La legge interviene, inoltre, in materia di ammortizzatori sociali e di politiche attive del lavoro, puntando ad avvicinare il nostro mercato del lavoro al sistema della “flexsecurity” vigente nei Paesi del Nord Europa.
Gli obiettivi del provvedimento, condivisibili in linea di principio, scontano però la presenza di un mercato del lavoro asfittico nel nostro Paese, nel quale, peraltro, il ricorso a forme flessibili di occupazione registra percentuali di utilizzo sensibilmente inferiori rispetto a quelle dei Paesi europei più avanzati.
Per questi motivi, generano preoccupazione gli interventi promossi dal Governo in termini di restrizioni alle forme contrattuali di lavoro flessibile (contratto a termine, prestazioni lavorative in regime di lavoro autonomo), in particolare riguardo a figure professionali di elevate competenze o potenzialità, per le quali l’ingresso nel mondo del lavoro o la ricollocazione spesso avvengono proprio attraverso tali forme flessibili.
In un periodo di crisi occupazionale come l’attuale, sarebbe stato necessario, invece, dare risposte più concrete alle esigenze di flessibilità funzionale in entrata da parte delle nostre imprese, pur con l’esigenza di prevenire abusi e spingere all’emersione del lavoro nero od irregolare.
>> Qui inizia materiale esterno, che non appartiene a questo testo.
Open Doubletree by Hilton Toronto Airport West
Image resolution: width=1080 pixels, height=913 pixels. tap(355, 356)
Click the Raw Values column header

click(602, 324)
Inoltre, la nuova disciplina dei licenziamenti, con cui si modifica l’art. 18 della Legge n. 300/1970 (Statuto dei lavoratori), appare una innovazione più simbolica che sostanziale e, comunque, non comporta alcun effetto sulla categoria dei dirigenti.
Per concludere l’analisi di merito del provvedimento, deve essere evidenziata anche l’istituzione di un sistema permanente di monitoraggio e valutazione, basato su dati forniti dall’Istituto nazionale di statistica (Istat), con l’obiettivo di verificare lo stato di attuazione degli interventi e valutarne gli effetti sull’efficienza del mercato del lavoro, sull’occupabilità dei cittadini e sulle modalità di entrata e di uscita nell’impiego.
Al sistema di monitoraggio e valutazione, istituito presso il Ministero del Lavoro in collaborazione con le altre Istituzioni competenti, concorrono anche le Parti sociali (attraverso le Organizzazioni maggiormente rappresentative a livello nazionale dei lavoratori e dei datori di lavoro), nonché l’Inps e l’Istat, chiamati ad organizzare delle banche dati informatizzate anonime. Il suddetto sistema permanente di monitoraggio e valutazione dovrà produrre rapporti annuali sullo stato di attuazione delle singole misure, da cui potranno essere desunti elementi per successivi interventi di implementazione o correzione delle norme introdotte.